### THE INPUT:

-.-.-

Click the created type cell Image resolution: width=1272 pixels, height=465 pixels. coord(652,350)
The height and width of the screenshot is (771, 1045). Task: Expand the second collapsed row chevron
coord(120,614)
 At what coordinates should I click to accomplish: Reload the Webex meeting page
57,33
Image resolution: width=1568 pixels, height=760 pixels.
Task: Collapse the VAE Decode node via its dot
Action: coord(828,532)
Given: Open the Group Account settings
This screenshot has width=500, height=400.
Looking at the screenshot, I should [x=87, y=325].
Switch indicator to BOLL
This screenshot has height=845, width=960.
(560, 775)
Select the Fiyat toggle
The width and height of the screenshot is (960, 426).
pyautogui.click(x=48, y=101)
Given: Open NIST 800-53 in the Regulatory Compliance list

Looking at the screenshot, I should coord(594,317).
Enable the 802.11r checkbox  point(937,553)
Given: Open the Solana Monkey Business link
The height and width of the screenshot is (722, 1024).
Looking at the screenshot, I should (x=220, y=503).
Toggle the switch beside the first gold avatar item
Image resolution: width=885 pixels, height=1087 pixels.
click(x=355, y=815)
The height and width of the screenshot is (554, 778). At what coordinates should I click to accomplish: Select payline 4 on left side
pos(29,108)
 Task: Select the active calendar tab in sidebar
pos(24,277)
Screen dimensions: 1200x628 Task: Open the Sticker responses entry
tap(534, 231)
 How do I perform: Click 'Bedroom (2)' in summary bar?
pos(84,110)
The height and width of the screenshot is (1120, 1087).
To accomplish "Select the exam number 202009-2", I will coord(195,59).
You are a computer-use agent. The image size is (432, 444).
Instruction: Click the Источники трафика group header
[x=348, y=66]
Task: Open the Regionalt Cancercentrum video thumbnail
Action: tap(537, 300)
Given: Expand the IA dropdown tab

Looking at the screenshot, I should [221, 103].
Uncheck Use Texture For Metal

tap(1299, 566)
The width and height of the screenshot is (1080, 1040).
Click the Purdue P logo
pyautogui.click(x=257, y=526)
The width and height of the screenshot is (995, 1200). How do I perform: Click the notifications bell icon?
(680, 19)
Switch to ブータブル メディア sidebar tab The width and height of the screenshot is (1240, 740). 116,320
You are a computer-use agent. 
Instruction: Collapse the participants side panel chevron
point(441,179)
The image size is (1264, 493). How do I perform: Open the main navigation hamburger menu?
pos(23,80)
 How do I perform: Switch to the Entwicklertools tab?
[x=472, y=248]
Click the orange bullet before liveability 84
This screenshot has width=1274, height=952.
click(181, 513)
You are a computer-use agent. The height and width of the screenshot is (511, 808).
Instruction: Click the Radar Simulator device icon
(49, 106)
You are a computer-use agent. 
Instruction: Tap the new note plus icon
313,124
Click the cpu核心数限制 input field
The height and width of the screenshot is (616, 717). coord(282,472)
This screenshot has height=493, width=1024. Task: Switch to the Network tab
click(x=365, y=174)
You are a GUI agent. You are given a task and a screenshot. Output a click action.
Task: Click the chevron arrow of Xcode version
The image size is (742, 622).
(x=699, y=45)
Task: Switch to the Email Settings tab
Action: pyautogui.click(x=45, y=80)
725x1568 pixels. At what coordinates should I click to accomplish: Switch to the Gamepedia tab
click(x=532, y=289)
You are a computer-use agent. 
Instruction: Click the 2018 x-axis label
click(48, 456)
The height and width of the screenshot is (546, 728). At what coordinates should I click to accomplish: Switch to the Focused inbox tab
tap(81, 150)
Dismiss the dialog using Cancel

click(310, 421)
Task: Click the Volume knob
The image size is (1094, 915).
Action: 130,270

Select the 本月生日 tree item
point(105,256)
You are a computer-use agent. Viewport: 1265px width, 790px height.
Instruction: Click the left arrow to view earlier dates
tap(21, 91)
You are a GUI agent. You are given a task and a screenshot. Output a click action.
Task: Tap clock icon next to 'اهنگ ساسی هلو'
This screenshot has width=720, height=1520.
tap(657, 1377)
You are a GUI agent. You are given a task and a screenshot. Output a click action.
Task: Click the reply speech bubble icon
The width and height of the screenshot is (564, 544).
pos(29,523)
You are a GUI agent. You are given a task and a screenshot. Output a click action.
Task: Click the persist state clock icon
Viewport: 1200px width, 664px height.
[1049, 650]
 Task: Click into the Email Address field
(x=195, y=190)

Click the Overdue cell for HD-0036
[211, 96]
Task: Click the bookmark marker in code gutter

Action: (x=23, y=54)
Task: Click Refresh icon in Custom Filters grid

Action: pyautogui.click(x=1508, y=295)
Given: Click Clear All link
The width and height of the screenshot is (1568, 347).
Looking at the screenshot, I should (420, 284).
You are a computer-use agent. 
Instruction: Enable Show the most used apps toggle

-.-.-

### WORK REQUIRED:
Copy exactly the line that contains "The width and height of the screenshot is (564, 544)." and all lines after it in the listing above, through the final line, and nothing else.

### SOLUTION TO THIS EXERCISE:
The width and height of the screenshot is (564, 544).
pos(29,523)
You are a GUI agent. You are given a task and a screenshot. Output a click action.
Task: Click the persist state clock icon
Viewport: 1200px width, 664px height.
[1049, 650]
 Task: Click into the Email Address field
(x=195, y=190)

Click the Overdue cell for HD-0036
[211, 96]
Task: Click the bookmark marker in code gutter

Action: (x=23, y=54)
Task: Click Refresh icon in Custom Filters grid

Action: pyautogui.click(x=1508, y=295)
Given: Click Clear All link
The width and height of the screenshot is (1568, 347).
Looking at the screenshot, I should (420, 284).
You are a computer-use agent. 
Instruction: Enable Show the most used apps toggle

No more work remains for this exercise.